By Mary Lynn Bushong
  

1     What would it take to stop you from reaching your dreams? Bessie Coleman had a dream. She wanted to fly, but no one would teach her because she was a black woman. She searched until she found a way. She refused to let anyone stop her dream.
 
2     When Bessie Coleman was born in Atlanta, Texas, in 1892, life was not easy. She was the tenth of what would be thirteen children. Her father was mostly Native American, while her mother was black. When Bessie was nine, her father left the family and returned to Oklahoma.
 
3     Bessie's mother went to work as a cook and housekeeper while Bessie watched her younger sisters. Her older brothers left home to seek their fortunes.
 
4     As a small child, Bessie showed a real gift for working with numbers. She managed the family money for her mother.
 
5     In spite of living four miles from the nearest school, she attended class every day. She walked to school every day. She borrowed books from the library and read them to her family at night.
 
6     Bessie was determined to be someone some day. She studied and worked hard, saving any money she earned. She attended college for only one year before her money ran out. Bessie returned home again and worked as a laundress.
 
7     In 1915, she moved to Chicago to live with one of her brothers. She won the notice of the Chicago Defender newspaper by winning a contest as the best and fastest manicurist in the city.
 
8     When another of her brothers returned home from WWI, he teased her about how much better French women were than she was. They were so free they could even become pilots.

— Dataset content —
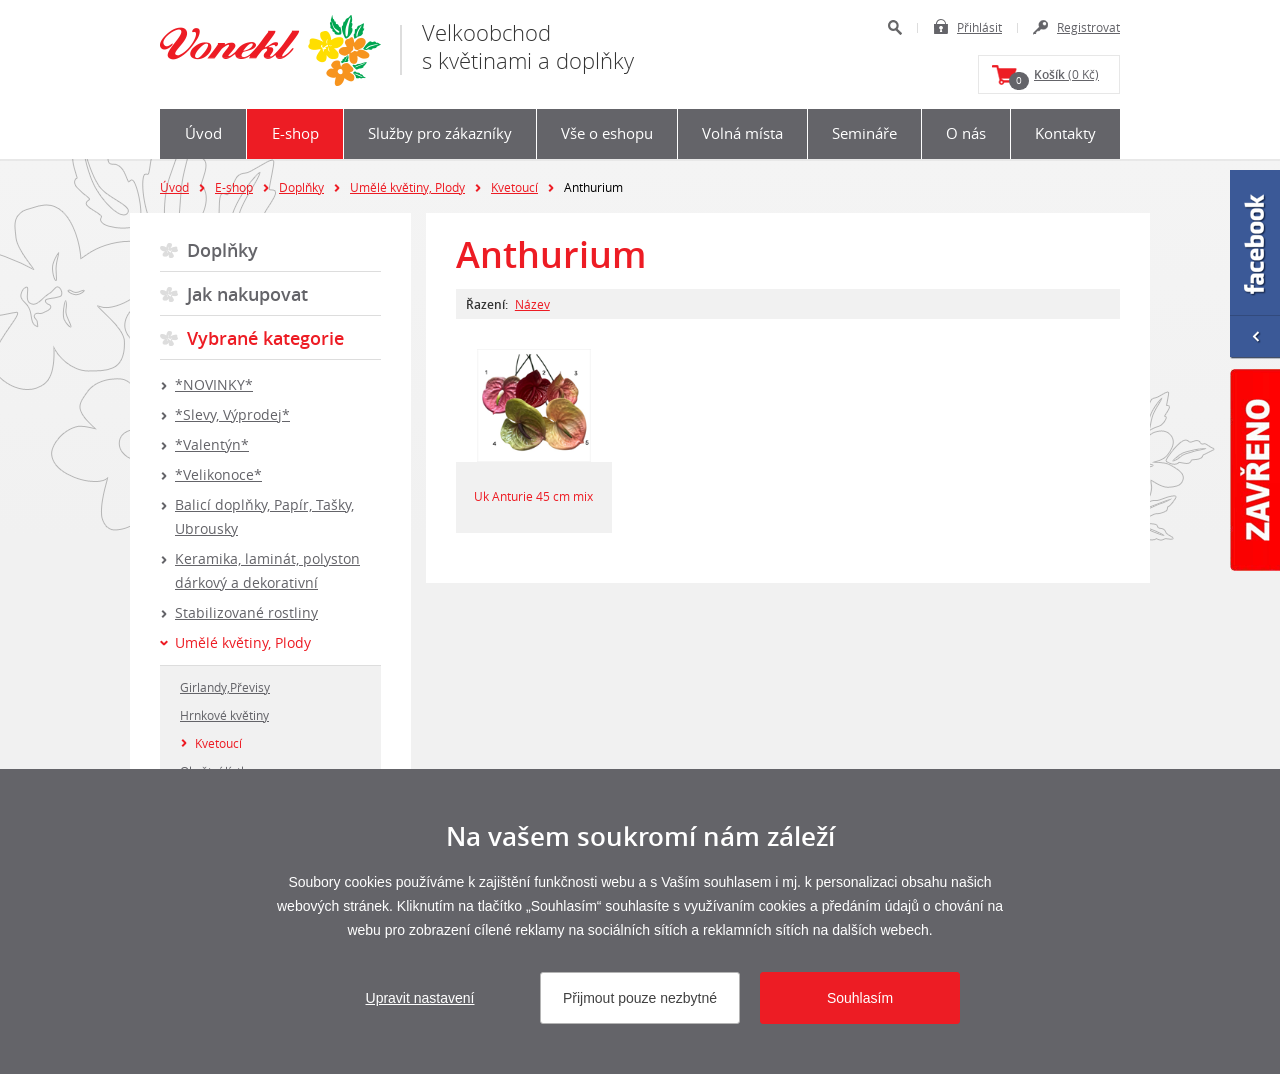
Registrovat (1088, 27)
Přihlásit (979, 27)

— Tasks to perform —
1. According to the Bessie Coleman text, what contest did she win in Chicago?
2. Reproduce the passage of the Bessie Coleman text word for word, starting at "7     In 1915, she" and ending at "in the city.".

— Task-by-task solutions —
1. She won a contest as the best and fastest manicurist in the city.

2.
7     In 1915, she moved to Chicago to live with one of her brothers. She won the notice of the Chicago Defender newspaper by winning a contest as the best and fastest manicurist in the city.